Fidelis Insurance has expanded its capital management program with a $400 million share repurchase authorization and a new dividend of $0.15 per common share, as the Bermuda-based specialty re/insurer moves to close a persistent gap between its stock price and book value.
The board approved the enlarged buyback ceiling and declared the payout to shareholders of record on March 16, 2026, with payment due March 27.
The new authorization doubles a $200 million repurchase program Fidelis announced in August 2025, which at the time accompanied a dividend increase from $0.10 to $0.12 per common share.
For the full year ended December 31, 2025, the company returned $313.7 million to shareholders — comprising the repurchase of 15,184,976 common shares for $261.4 million and $52.3 million in dividends.
In the fourth quarter alone, Fidelis repurchased 4,075,726 shares through two privately negotiated transactions totaling $75 million with longstanding shareholder CVC Falcon Holdings Limited.
CEO Dan Burrows (pictured above) said the expanded authorization reflects the company's conviction that its shares remain undervalued relative to net book value.
"We are, first and foremost, strategic capital allocators, focused on identifying the most compelling opportunities and prioritizing initiatives that drive shareholder value creation," Burrows said.
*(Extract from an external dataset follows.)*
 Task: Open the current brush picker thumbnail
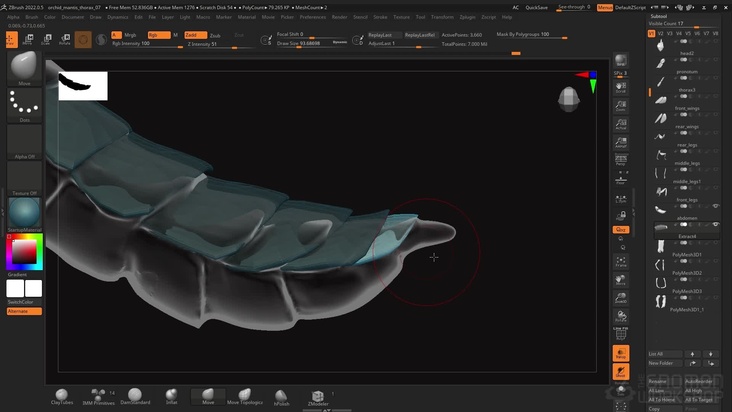coord(24,68)
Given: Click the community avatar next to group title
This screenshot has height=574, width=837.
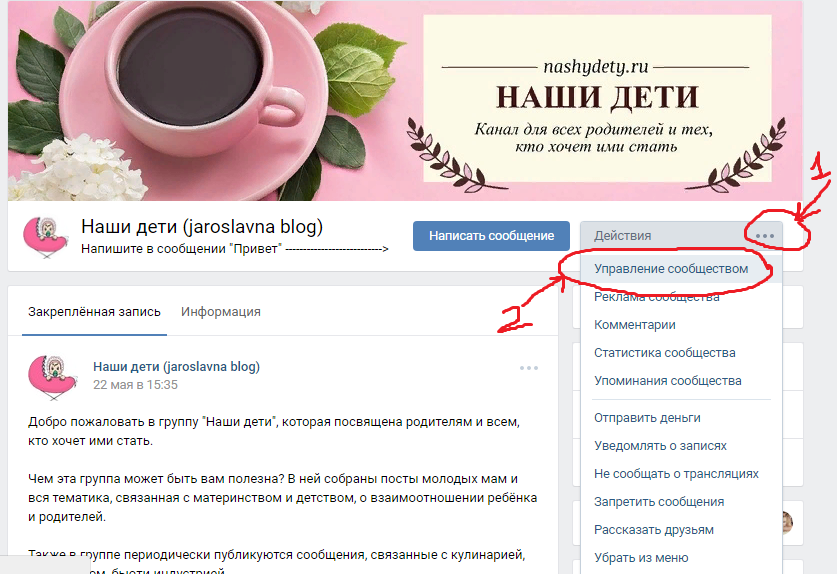Looking at the screenshot, I should 45,237.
The capital return comes after a volatile 2025 underwriting year. Fidelis reported a combined ratio of 115.6% and a net loss of $42.5 million in the first quarter, driven by exposure to the California wildfires, company filings show. The second quarter produced a 103.7% combined ratio amid adverse development from Russia-Ukraine aviation litigation.
The third quarter was the standout, with a 79.0% combined ratio and an annualized operating return on average equity of 21.4% — a result Burrows described at the time as the company's "best quarterly performance as a publicly traded company." Gross premiums written grew 13.8% in the first quarter and 9% through the first half, with management targeting 6–10% full-year growth.
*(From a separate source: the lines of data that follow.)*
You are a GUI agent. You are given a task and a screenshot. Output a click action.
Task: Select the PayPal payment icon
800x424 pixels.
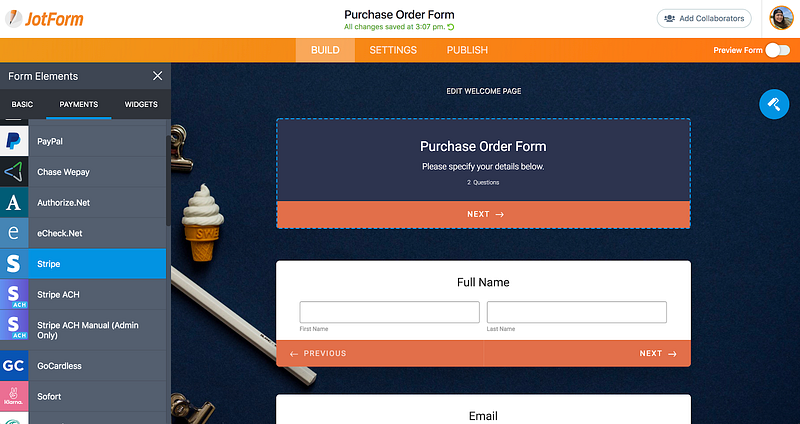14,141
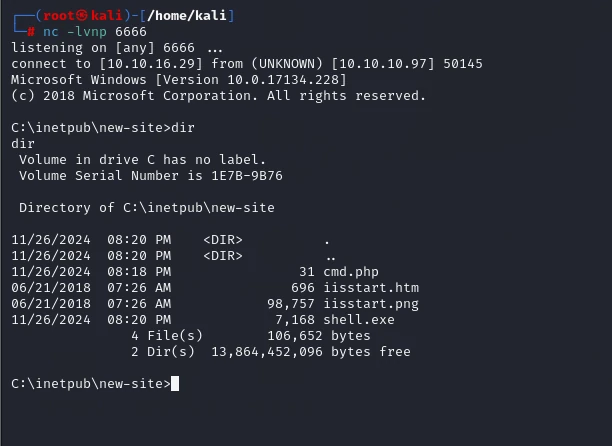Click the typed dir command after the prompt
This screenshot has height=446, width=612.
[x=183, y=128]
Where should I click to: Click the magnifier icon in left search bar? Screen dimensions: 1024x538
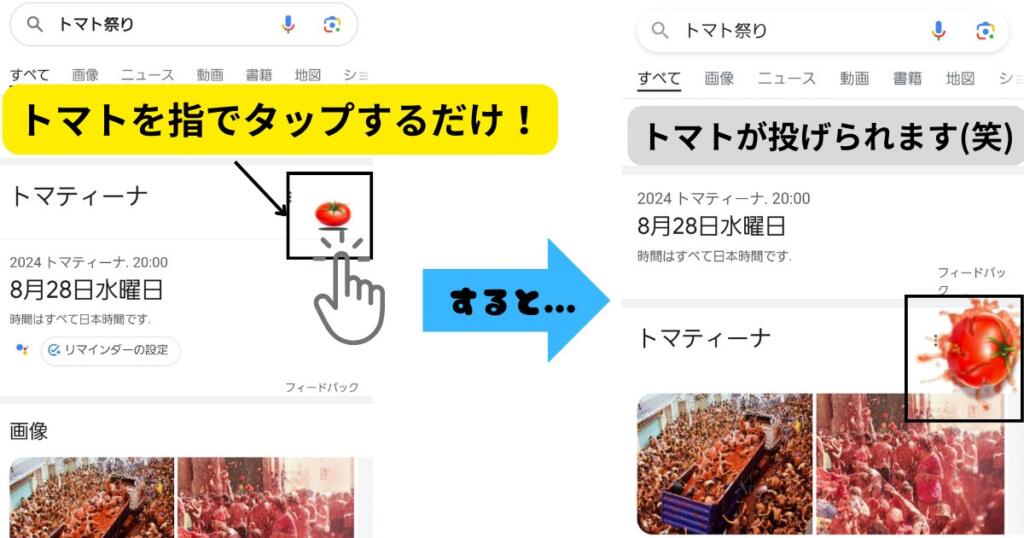click(35, 25)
As of mid-2025, Fidelis reported a book value per diluted common share of $22.04, while the stock was trading near $18.93 as of early February — roughly 0.73 times book value, data from Stock Analysis shows.
Specialty insurer Kinsale Capital posted a full-year 2025 combined ratio of 75.9% and an operating return on equity of 26.4%, alongside a new $250 million buyback program and a 47.1% dividend increase.
RenaissanceRe repurchased approximately $1.6 billion of common shares during 2025 and renewed its authorization at $750 million, fueled by a 25.9% return on equity.
Hamilton Insurance, a fellow Bermuda-based carrier, announced a more modest $50 million repurchase authorization — positioning Fidelis's $400 million program as notably aggressive for a company of comparable scale.
Fidelis may execute repurchases through open market purchases, accelerated share repurchases, or privately negotiated transactions, including under a Rule 10b5-1 trading plan. The board retains the authority to suspend or discontinue the program at any time.